Experimental Evaluation of Parameterized Algorithms for Feedback Vertex Set

TL;DR

This paper provides a comprehensive experimental comparison of various fixed-parameter and branching algorithms for the Feedback Vertex Set problem, highlighting the performance differences and potential of relaxation-based approaches.

Contribution

It offers the first extensive experimental evaluation of parameterized algorithms for Feedback Vertex Set, including analysis of relaxation-based methods.

Findings

Relaxation-based approaches outperform classic algorithms in some cases

Significant performance variation among different fixed-parameter algorithms

Experimental results guide future algorithm development for Feedback Vertex Set

Abstract

Feedback Vertex Set is a classic combinatorial optimization problem that asks for a minimum set of vertices in a given graph whose deletion makes the graph acyclic.
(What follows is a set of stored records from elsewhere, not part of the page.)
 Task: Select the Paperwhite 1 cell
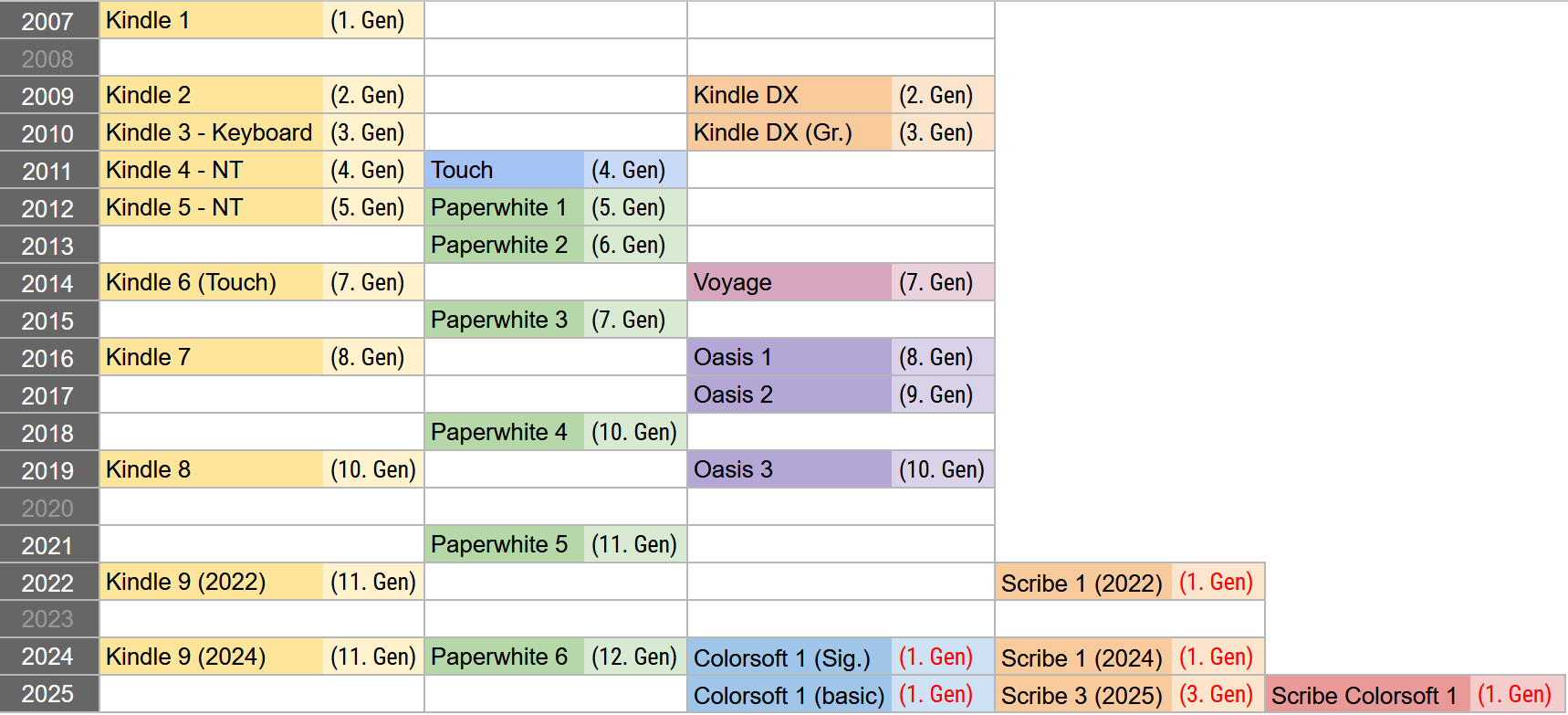[x=504, y=207]
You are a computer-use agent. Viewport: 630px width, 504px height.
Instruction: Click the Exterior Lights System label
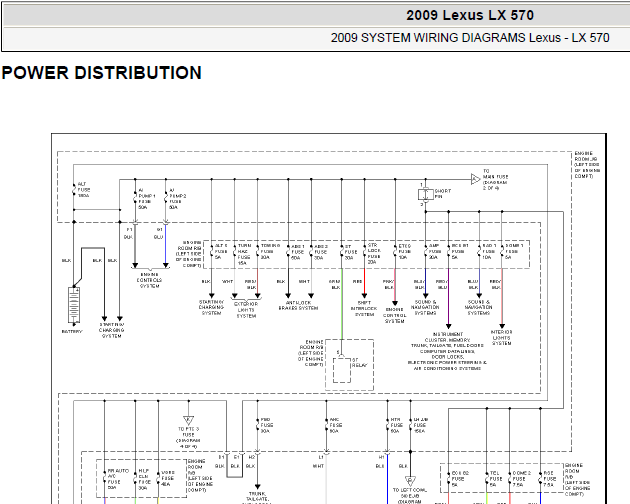pos(246,310)
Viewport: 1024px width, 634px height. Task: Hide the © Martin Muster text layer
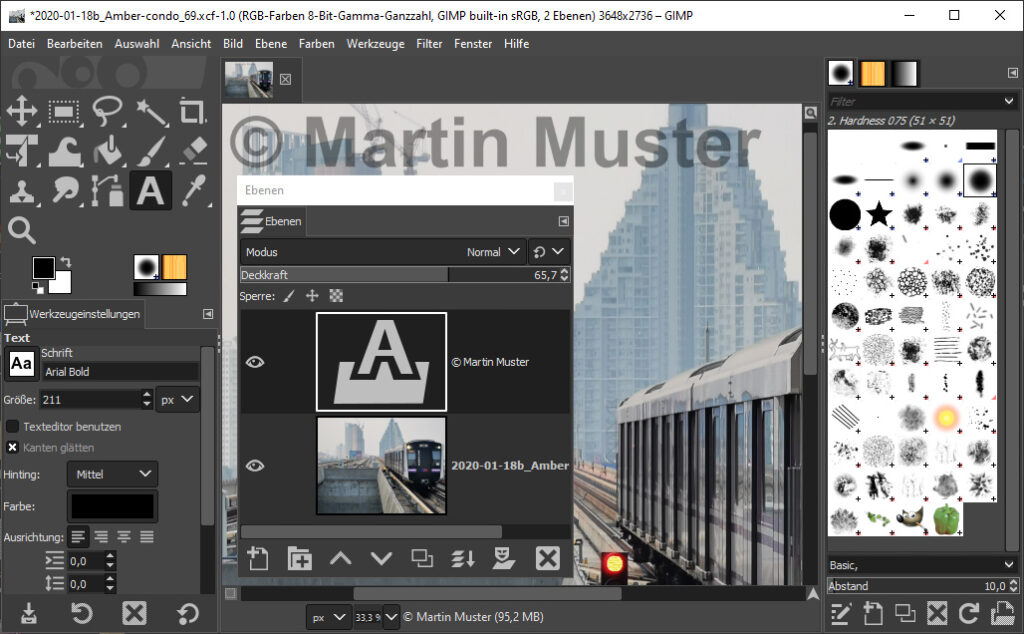(255, 362)
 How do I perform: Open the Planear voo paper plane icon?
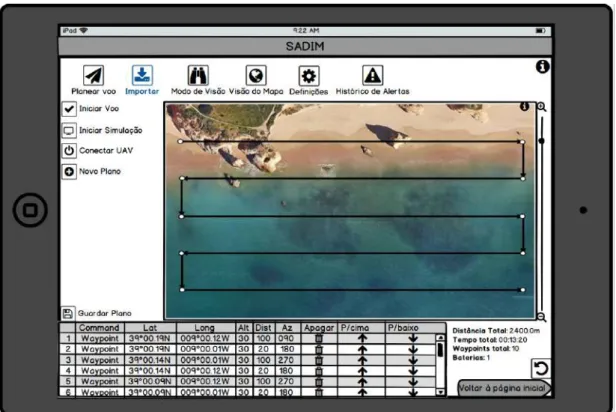point(94,75)
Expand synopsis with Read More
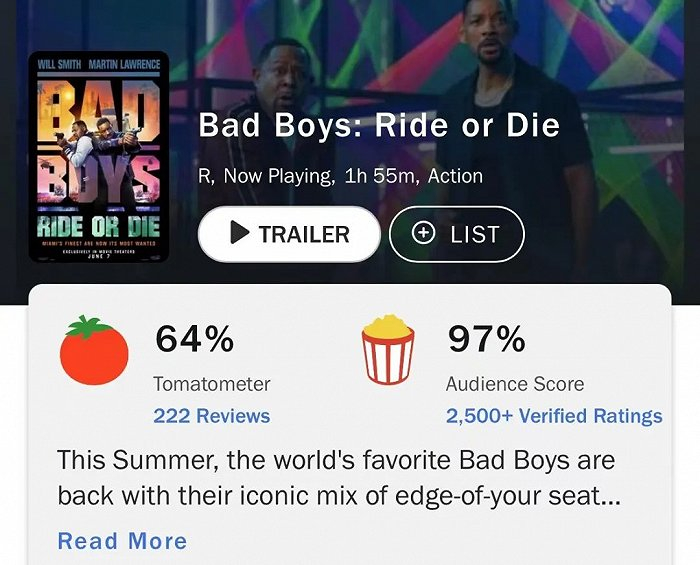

From the point of view of parameterized algorithms and fixed-parameter tractability, Feedback Vertex Set is one of the landmark problems: a long line of study resulted in multiple algorithmic approaches and deep understanding of the combinatorics of the problem. Because of its central role in parameterized complexity, the first edition of the Parameterized Algorithms and Computational Experiments Challenge (PACE) in 2016 featured Feedback Vertex Set as the problem of choice in one of its tracks. The results of PACE 2016 on one hand showed large discrepancy between performance of different classic approaches to the problem, and on the other hand indicated a new approach based on half-integral relaxations of the problem as probably the most efficient approach to the problem. In this paper we provide an exhaustive experimental evaluation of fixed-parameter and branching algorithms for Feedback Vertex Set.